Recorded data
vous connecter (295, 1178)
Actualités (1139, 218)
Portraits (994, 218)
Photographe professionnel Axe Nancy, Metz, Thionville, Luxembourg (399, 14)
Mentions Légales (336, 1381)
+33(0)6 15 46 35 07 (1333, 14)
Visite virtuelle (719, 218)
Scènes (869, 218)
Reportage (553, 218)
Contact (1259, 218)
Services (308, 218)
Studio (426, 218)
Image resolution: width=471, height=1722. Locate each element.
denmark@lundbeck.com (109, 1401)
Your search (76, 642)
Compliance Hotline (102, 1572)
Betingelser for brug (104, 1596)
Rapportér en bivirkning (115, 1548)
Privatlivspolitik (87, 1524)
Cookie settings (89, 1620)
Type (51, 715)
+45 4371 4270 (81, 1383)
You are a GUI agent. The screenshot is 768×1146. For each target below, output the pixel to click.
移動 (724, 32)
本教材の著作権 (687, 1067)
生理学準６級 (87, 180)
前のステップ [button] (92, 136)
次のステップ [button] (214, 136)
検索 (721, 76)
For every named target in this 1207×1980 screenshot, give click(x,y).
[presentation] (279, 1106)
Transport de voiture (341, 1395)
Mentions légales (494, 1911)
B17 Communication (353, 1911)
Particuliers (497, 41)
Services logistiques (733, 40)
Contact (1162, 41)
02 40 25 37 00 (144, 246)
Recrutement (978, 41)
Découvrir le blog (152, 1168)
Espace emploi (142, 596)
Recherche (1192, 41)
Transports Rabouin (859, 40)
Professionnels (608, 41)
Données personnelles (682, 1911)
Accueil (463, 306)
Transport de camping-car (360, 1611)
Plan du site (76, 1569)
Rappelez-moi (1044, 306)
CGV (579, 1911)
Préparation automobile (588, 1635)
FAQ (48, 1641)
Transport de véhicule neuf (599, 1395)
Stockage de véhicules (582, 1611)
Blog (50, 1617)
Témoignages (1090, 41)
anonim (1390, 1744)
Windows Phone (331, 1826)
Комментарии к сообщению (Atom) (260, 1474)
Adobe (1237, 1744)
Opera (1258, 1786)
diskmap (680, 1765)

#### INSTRUCTIONS FOR THE TASK
Return the listing above line for line, without any change.

#### OUTPUT BELOW
vous connecter (295, 1178)
Actualités (1139, 218)
Portraits (994, 218)
Photographe professionnel Axe Nancy, Metz, Thionville, Luxembourg (399, 14)
Mentions Légales (336, 1381)
+33(0)6 15 46 35 07 (1333, 14)
Visite virtuelle (719, 218)
Scènes (869, 218)
Reportage (553, 218)
Contact (1259, 218)
Services (308, 218)
Studio (426, 218)
Image resolution: width=471, height=1722. Locate each element.
denmark@lundbeck.com (109, 1401)
Your search (76, 642)
Compliance Hotline (102, 1572)
Betingelser for brug (104, 1596)
Rapportér en bivirkning (115, 1548)
Privatlivspolitik (87, 1524)
Cookie settings (89, 1620)
Type (51, 715)
+45 4371 4270 (81, 1383)
You are a GUI agent. The screenshot is 768×1146. For each target below, output the pixel to click.
移動 (724, 32)
本教材の著作権 (687, 1067)
生理学準６級 (87, 180)
前のステップ [button] (92, 136)
次のステップ [button] (214, 136)
検索 (721, 76)
For every named target in this 1207×1980 screenshot, give click(x,y).
[presentation] (279, 1106)
Transport de voiture (341, 1395)
Mentions légales (494, 1911)
B17 Communication (353, 1911)
Particuliers (497, 41)
Services logistiques (733, 40)
Contact (1162, 41)
02 40 25 37 00 (144, 246)
Recrutement (978, 41)
Découvrir le blog (152, 1168)
Espace emploi (142, 596)
Recherche (1192, 41)
Transports Rabouin (859, 40)
Professionnels (608, 41)
Données personnelles (682, 1911)
Accueil (463, 306)
Transport de camping-car (360, 1611)
Plan du site (76, 1569)
Rappelez-moi (1044, 306)
CGV (579, 1911)
Préparation automobile (588, 1635)
FAQ (48, 1641)
Transport de véhicule neuf (599, 1395)
Stockage de véhicules (582, 1611)
Blog (50, 1617)
Témoignages (1090, 41)
anonim (1390, 1744)
Windows Phone (331, 1826)
Комментарии к сообщению (Atom) (260, 1474)
Adobe (1237, 1744)
Opera (1258, 1786)
diskmap (680, 1765)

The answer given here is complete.